Thursday, February 26, 2015





You may think that doctors in the Old West had relatively few drugs at their disposal. In fact, the town doctor who had the time and inclination could compound hundreds of medicines and remedies using the US Pharmacopeia, which was first published in the 1820s. This was a tome containing all of the recognised formulae for compounding the medicines of the day. The year 1875 represented its fifth edition.

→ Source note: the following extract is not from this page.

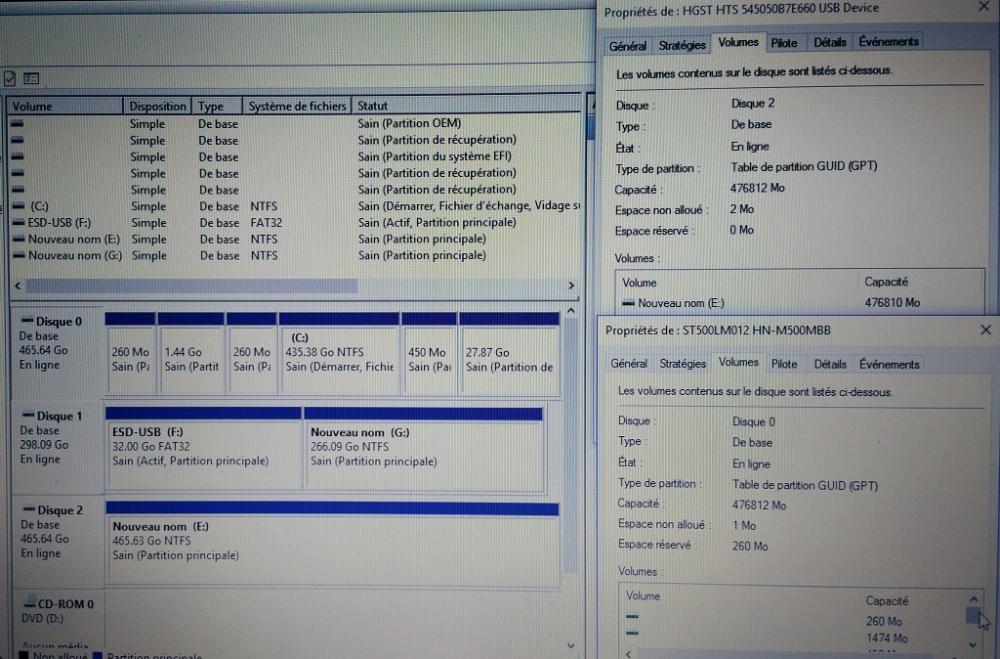
Task: Open Événements tab in HGST properties
Action: coord(888,42)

Most of the remedies used were botanicals, although many mineral based remedies were also used. And of course, there were many formulae which combined the two.

Heroic medicine 
Medicine in the early19th century was only starting to become scientific. Many doctors practiced heroic medicine, involving bleeding and purgation. This had been a practice extending back to the days of antiquity. It was based on the Doctrine of Humors, the belief that there were four fundamental humours or vital fluids that determined the state of health or illness of a person. These were blood, phlegm, black bile and yellow bile. Diagnosis of the imbalance led the doctor to the treatment, which could be to blister, bleed, purge or give an enema.

Dr Benjamin Rush
Then name of Dr Benjamin Rush (1746-1813) is stamped on the early history of the USA. He was one of the founding fathers of the United States. He was a signatory of the Declaration of Independence and was a physician, politician and social reformer. He was a personal friend of Thomas Jefferson and had been the Surgeon General of the Colonial Army. He is considered to be the father of American psychiatry. 

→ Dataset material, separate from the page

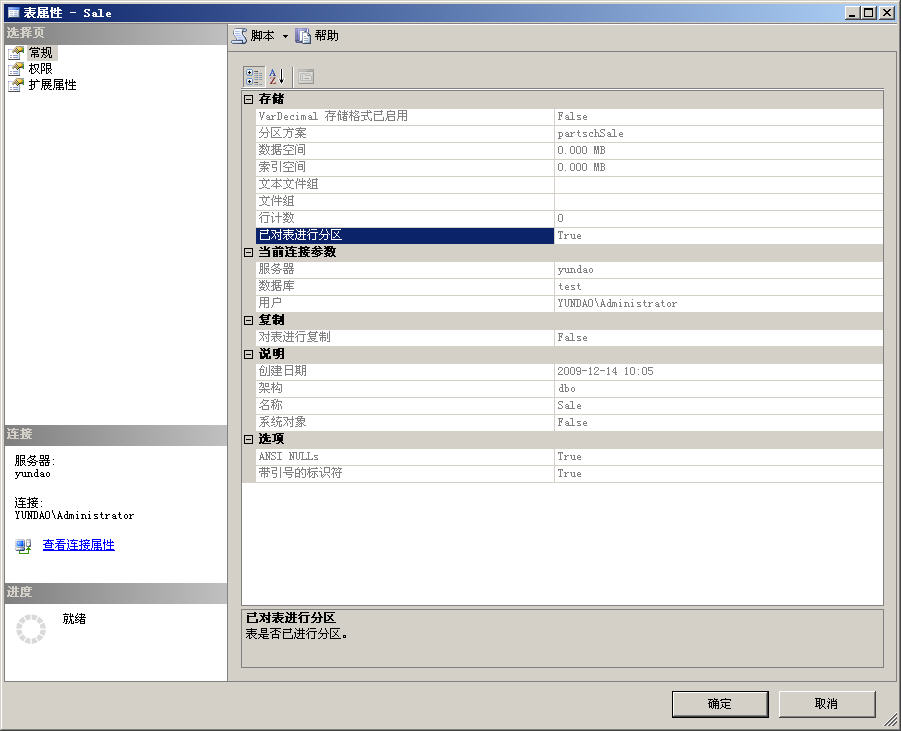Click the 帮助 help button
Image resolution: width=901 pixels, height=731 pixels.
317,36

Dr Benjamin Rush (1746-1813)

Without doubt he was the most famous physician of his day. His medical influence was extensive and it is not surprising that Thomas Jefferson asked him to advise Meriweather Lewis and William Clark about medical practice and the medication that they should take with them on their expedition to explore the Great Plains following the Louisiana Purchase. 

Dr Rush was an advocate of heroic medicine, involving bleeding and purgation. Accordingly, he advised them to take copious quantities of calomel in tablets of his own manufacture.

Dr Rush's Bilious Pills
Calomel was one of the most powerful drugs known in the 19th century. It is actually mercurous chloride. It was effective against syphilis and was a powerful 'alterative.' This meant that it affected the patient's constitution. In large doses it was an extremely efficient purgative  (laxative). Unfortunately, it was often prescribed in small doses for long periods, when it would induce what we now know to be mercury poisoning. A consequence of this was that the teeth fell out. Almost certainly George Washington lost his test because of this, as well as his life after heroic medicine physicians treated him for a throat infection by bleeding him and giving him large doses of calomel.

Lewis and Clark

The Lewis and Clark expedition set off from St Louis in 1804 and lasted 2 years, during which they travelled 4,000 miles across the land, during which time they lost only one man, due to appendicitis. It is said that they were both adept wilderness doctors, who treated their men with Dr Rush's Bilious Pills.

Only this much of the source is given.